Making up much of the show is a series of polyurethane sculptures, with a collection of various childhood objects which are ‘assemblaged’ into sculptures of busts and body casts. Cricket pads, fairy cakes, toy boats, monkey nuts, sausages, golf balls, waffles, chocolates, the odd toy castle, a beer barrel here and there, seashells, all make up the various objects that form the coagulating shapely-misshapenness of his sculptured molds.

Yet in their form and presentation they are not underpinned by any sentimental sojourn. For unlike so much of what might be called the ‘hipster’ generation’s concerns, MacGarry seems to handle these objects without the slightest wistfulness. Rather, in MacGarry’s hands, they become the carbuncles and deformities that twist and distort his sculptures out of shape. As he has written about his current exhibition: ‘[m]y basic, animistic intent is to articulate and remake the products, objects and physical things I owned and experienced during my youth in the last century, projecting, manufacturing and assembling these things for the second half of the 21st century - a time when I will be dead.’

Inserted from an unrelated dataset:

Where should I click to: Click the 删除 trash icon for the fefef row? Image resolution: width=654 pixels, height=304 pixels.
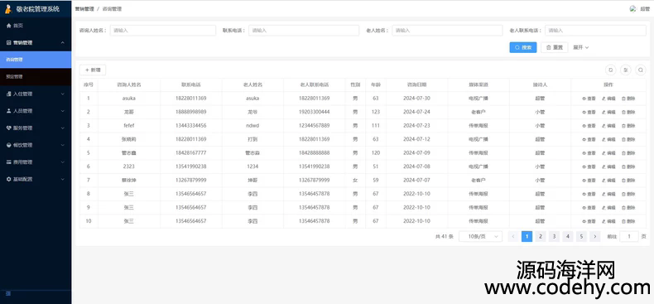click(x=624, y=126)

The absence of sentiment becomes an almost open hostility as he renders and melds them into his sculptures. In The Price of Being Wrong the bust’s eyes are covered with discs and an ancient ship, laden with clotted matter protruding from a headdress. And again in Dutch Coward a waffle and dice project themselves from the cocked hat atop a face bearing a Groucho Marx nose, creating a terrifying whole.  These toys of childhood play and imagination become visions of a deformed and disturbed creation; distorted cyborgs of some future genetic malfunction. And it is this jumble of disturbed objects - with their titles also seemingly collected and thrown in from that untidy heap of ‘culture’ - with which MacGarry confronts his audience.

It is here that he pays homage to Dada. For where he shares some of the concerns of somebody like Rossouw about the corrupting and manipulating potential of the objects children are given to play with, he seems to share nothing of Rossouw’s obvious affection for them. MacGarry’s Dadaist attitude echoes what Duchamp suggested was at the heart of the movement. Something he felt that got misplaced in the future movements, as when he said: ‘[w]hen I discovered the ready-mades I sought to discourage aesthetics. In Neo-Dada they have taken my ready-mades and found aesthetic beauty in them.’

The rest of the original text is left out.